The easing of restrictions on the industry comes after a report from the Institute of Directors which said one third of the UK’s gas requirements could be supplied by shale gas extraction by 2030 and the industry would support as many as 74,000 jobs. Opponents say fracking, a way of fracturing rock to obtain the gas deposits inside, causes earthquakes and environmental damage.
Higgins said an expansion of the controversial industry will cut the UK’s need for imports and lead to cheaper prices.
He said: “The Process Industry welcomes the Government’s announcement that investment into shale gas extraction will be encouraged.
“Hopefully the speedy implementation of shale gas extraction and also a related technology of underground coal gasification are two ways that the UK could counteract this and return to globally competitive energy pricing.

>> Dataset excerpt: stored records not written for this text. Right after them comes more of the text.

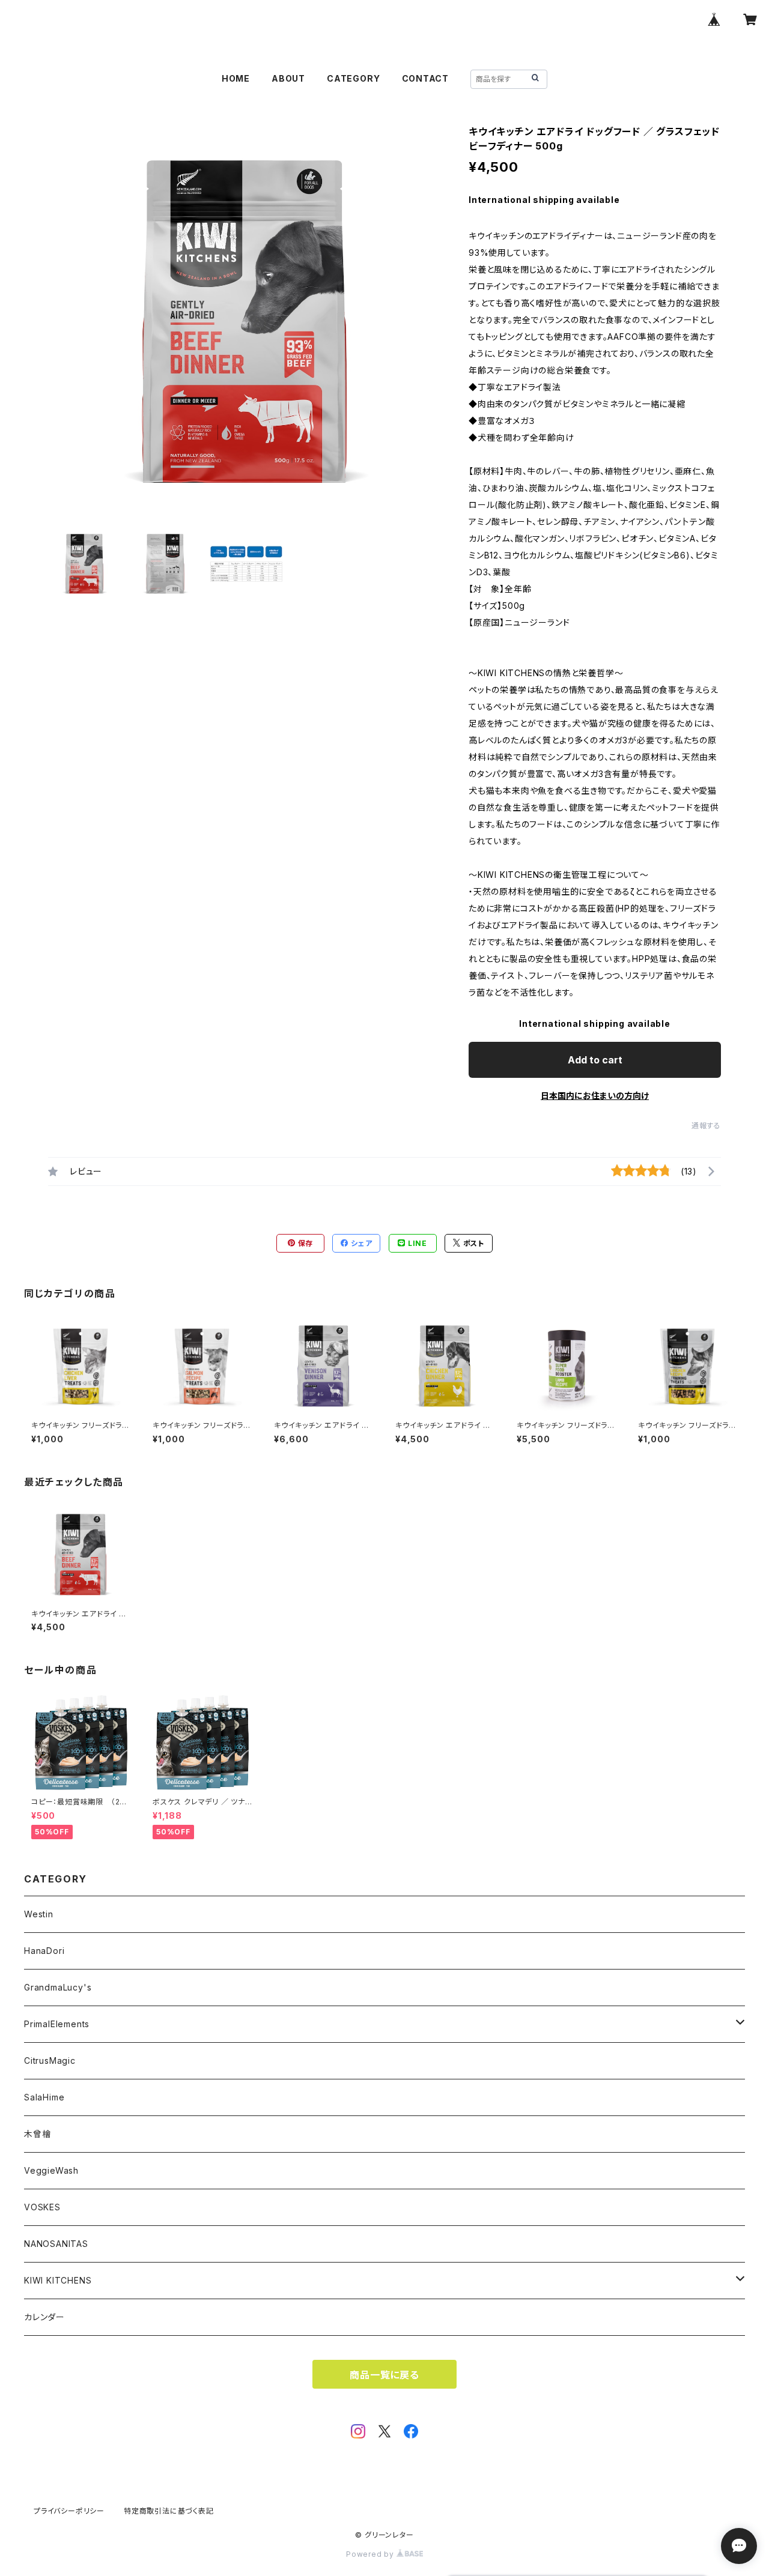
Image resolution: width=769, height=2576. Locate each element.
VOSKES (42, 2207)
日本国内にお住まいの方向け (595, 1095)
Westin (38, 1914)
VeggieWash (51, 2170)
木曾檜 (37, 2134)
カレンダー (44, 2317)
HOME (236, 78)
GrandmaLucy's (57, 1987)
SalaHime (44, 2097)
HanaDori (44, 1951)
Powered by (371, 2554)
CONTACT (425, 78)
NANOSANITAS (56, 2244)
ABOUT (288, 78)
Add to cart (595, 1060)
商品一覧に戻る (384, 2375)
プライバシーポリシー (69, 2510)
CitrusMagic (50, 2060)
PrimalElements (57, 2024)
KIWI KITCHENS (57, 2280)
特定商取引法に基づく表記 (169, 2510)
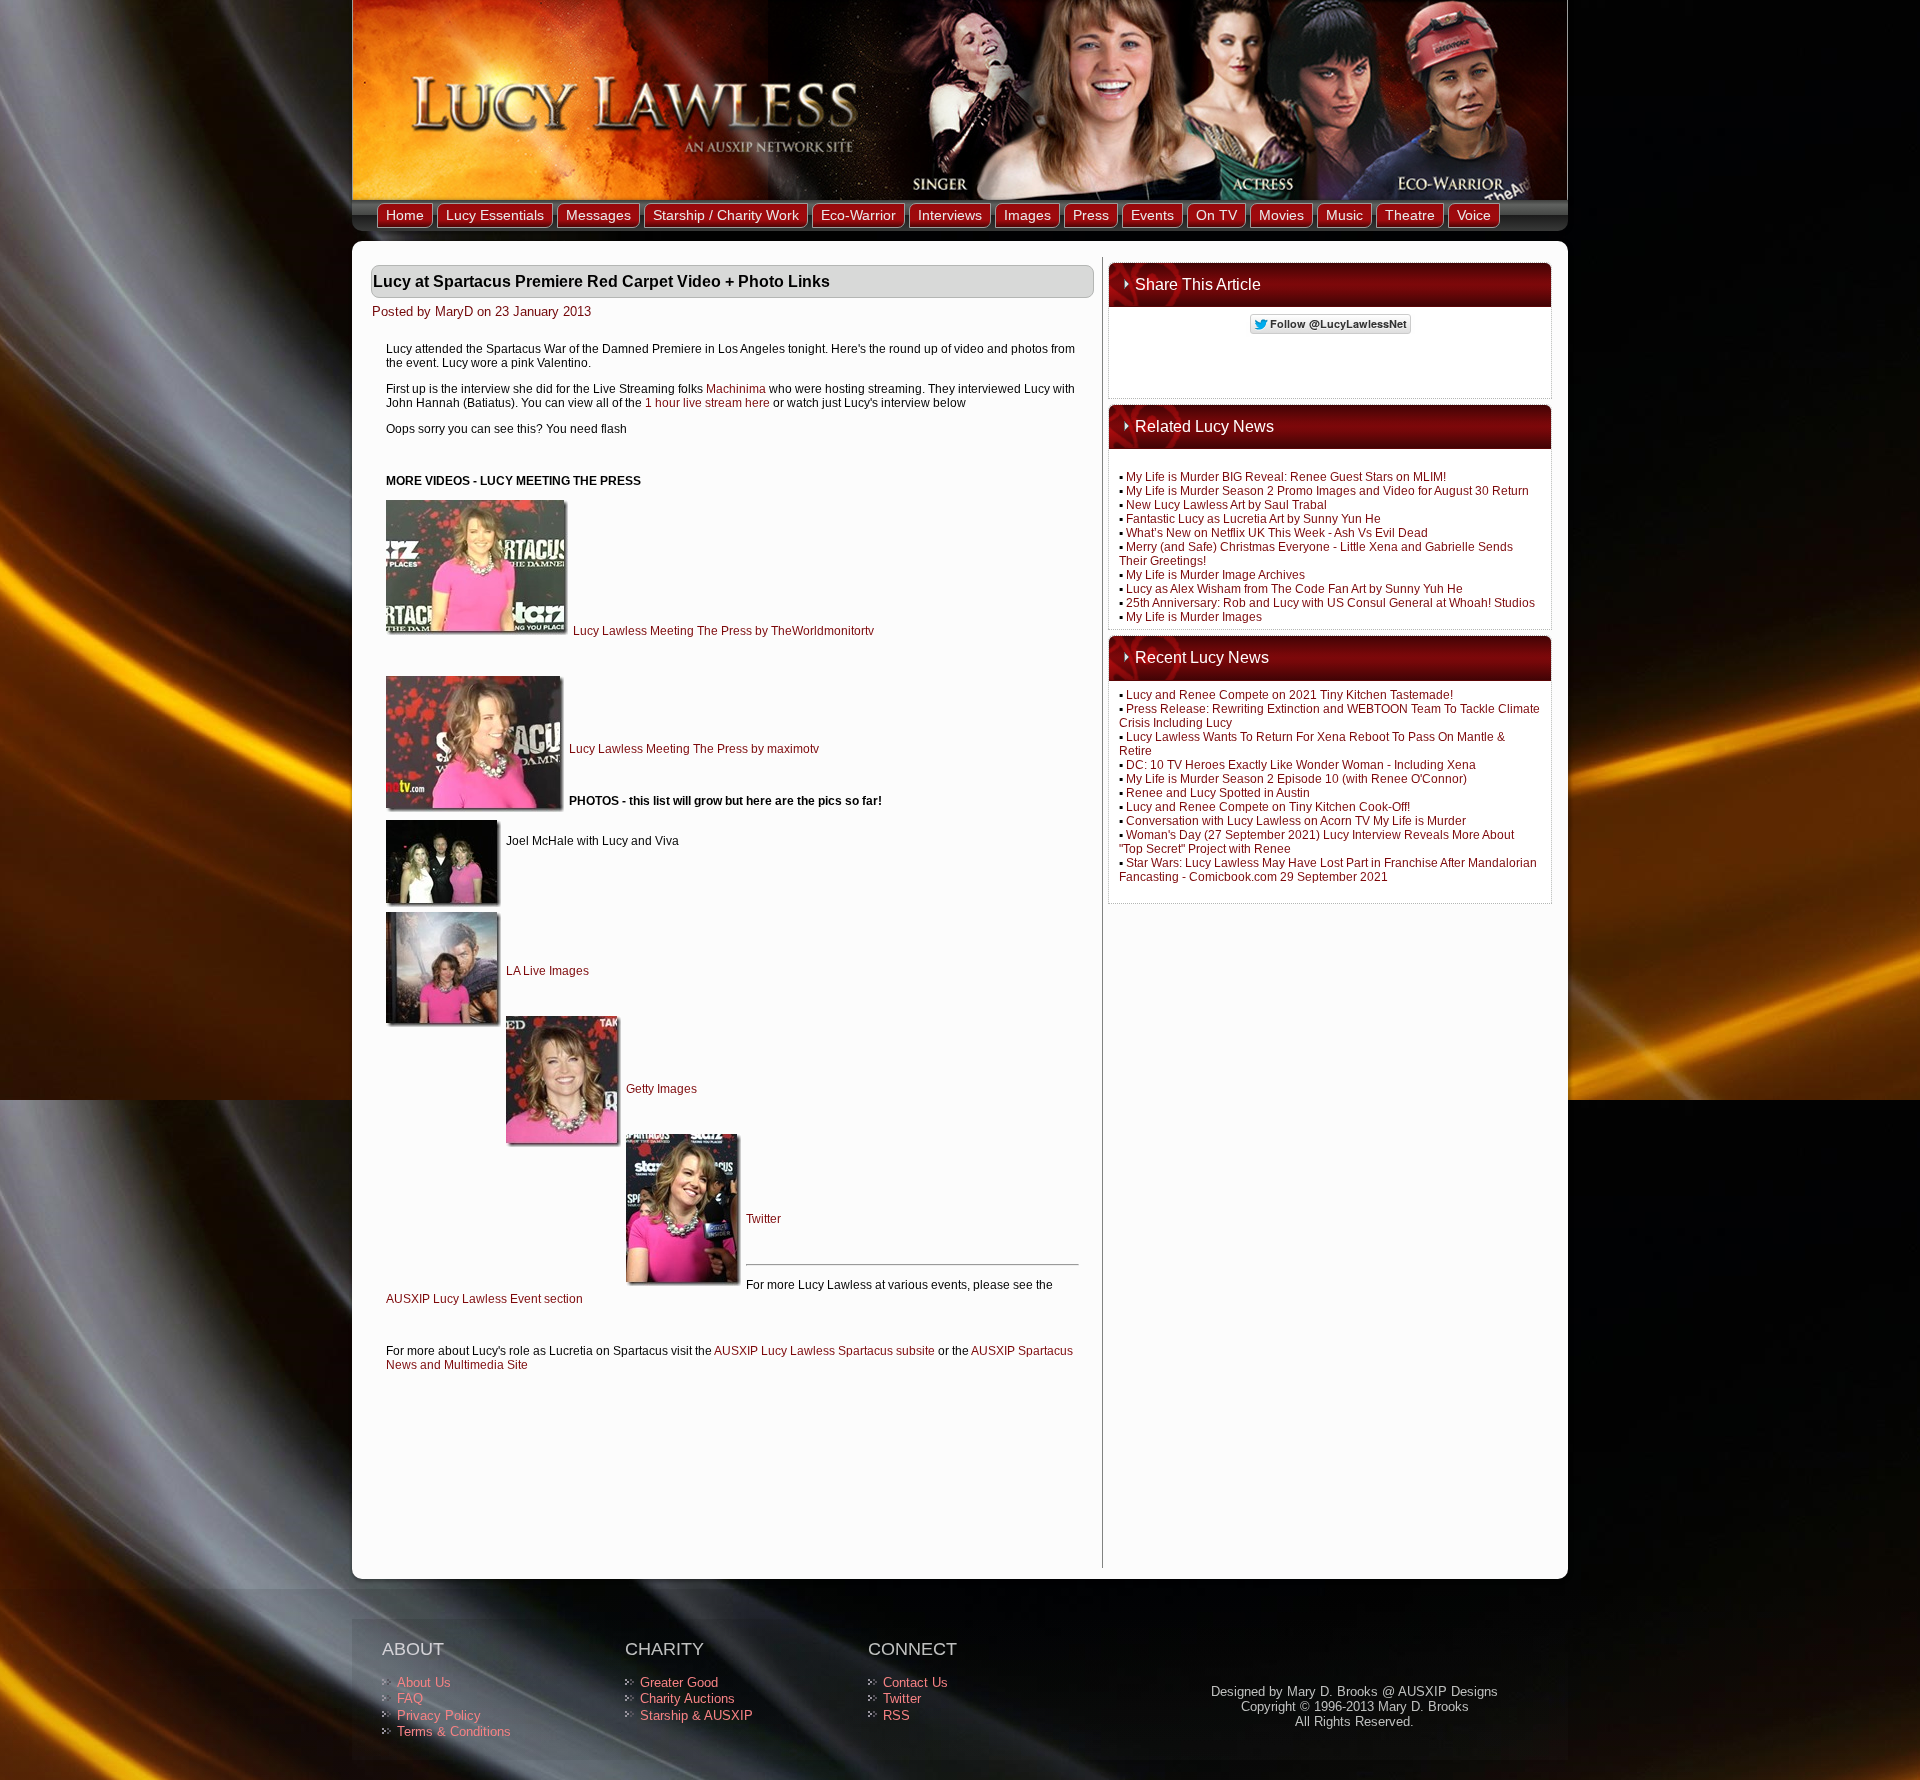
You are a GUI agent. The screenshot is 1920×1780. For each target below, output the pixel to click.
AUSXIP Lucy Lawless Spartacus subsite (824, 1351)
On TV (1216, 215)
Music (1344, 215)
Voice (1474, 215)
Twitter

Shale gas is exactly the same stuff as natural gas we use today except it is trapped in the rocks. Introducing small fractures to the rocks is a process called “fracking” and it is this that releases small bubbles of the natural gas from the rock so that it can be collected and used in our homes and factories.
“It is the same gas that will emerge from the pipe in the kitchen or factory floor.”
The Redcar-based North East Process Industry Cluster represents more than 500 chemical, pharmaceutical, biotechnology, energy and renewables businesses and their support companies across the North East. The companies generate in excess of ï¿½10bn of sales and employ about 35,000 people impacting on a further 200,000 supply chain jobs.